With Trainer all you have to do is specify how you predictions are made, how to compute loss and how to evaluate metrics (I hope you've seen that I've also imported accuracy metric, isn't it just fancy?). The rest you have to do is specify the model optimizer and call the train function:

from fasttrain.callbacks import Tqdm

optimizer = torch.optim.SGD(model.parameters(), lr=learning_rate)
trainer = FashionMNISTTrainer(model, optimizer)
history = trainer.train(train_dataloader, val_data=test_dataloader, num_epochs=epochs, callbacks=[Tqdm(colab=True)])
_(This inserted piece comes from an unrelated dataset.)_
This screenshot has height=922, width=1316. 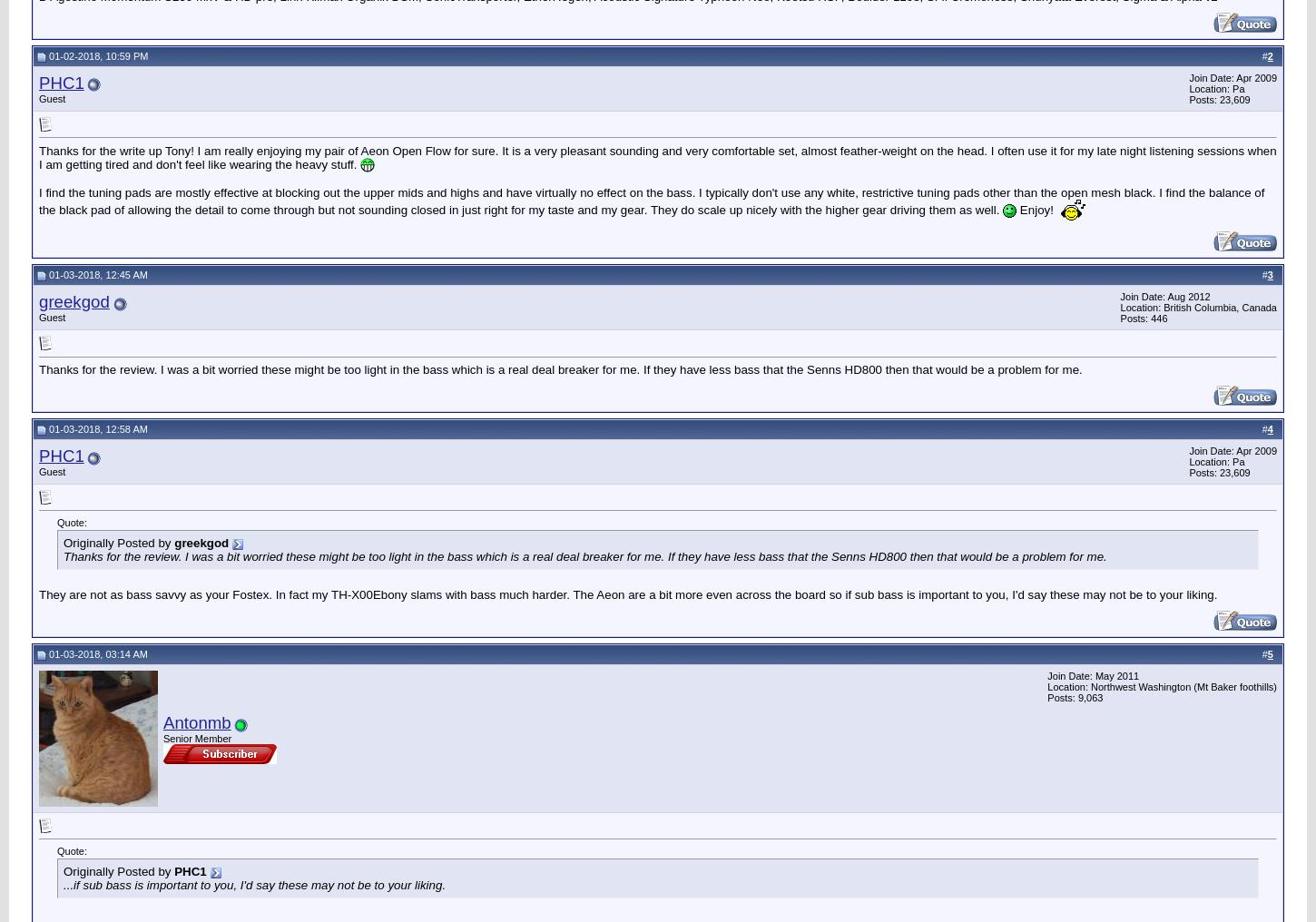 What do you see at coordinates (651, 201) in the screenshot?
I see `'I find the tuning pads are mostly effective at blocking out the upper mids and highs and have virtually no effect on the bass. I typically don't use any white, restrictive tuning pads other than the open mesh black.  I find the balance of the black pad of allowing the detail to come through but not sounding closed in just right for my taste and my gear. They do scale up nicely with the higher gear driving them as well.'` at bounding box center [651, 201].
fasttrain comes with batteries and offers some useful "callbacks" - one of them is Tqdm which shows a pretty-looking progress bar (colab=True option is used 'cause I build this network in Google Colab, if you're using it locally you don't need to specify). Let's see how it looks: training_loop

Did you see it? The first line printed tells us that we're using cuda - we never mentioned that, did we? Trainer is smart enough to use cuda if it's enabled, but if you want you can specify device which you want to use in train() with, for example, option device='cpu'. train() also returns us the history of training. What is it? It contains kind of dict which by key returns metrics' statistics over epochs. So you can later use matplotlib to show them. But fasttrain has a better option: plot them right now!

history.plot("loss", with_val=True)

loss

history.plot("accuracy", with_val=True)

accuracy

Pretty-looking metrics with graphs, remember, batteries ARE included!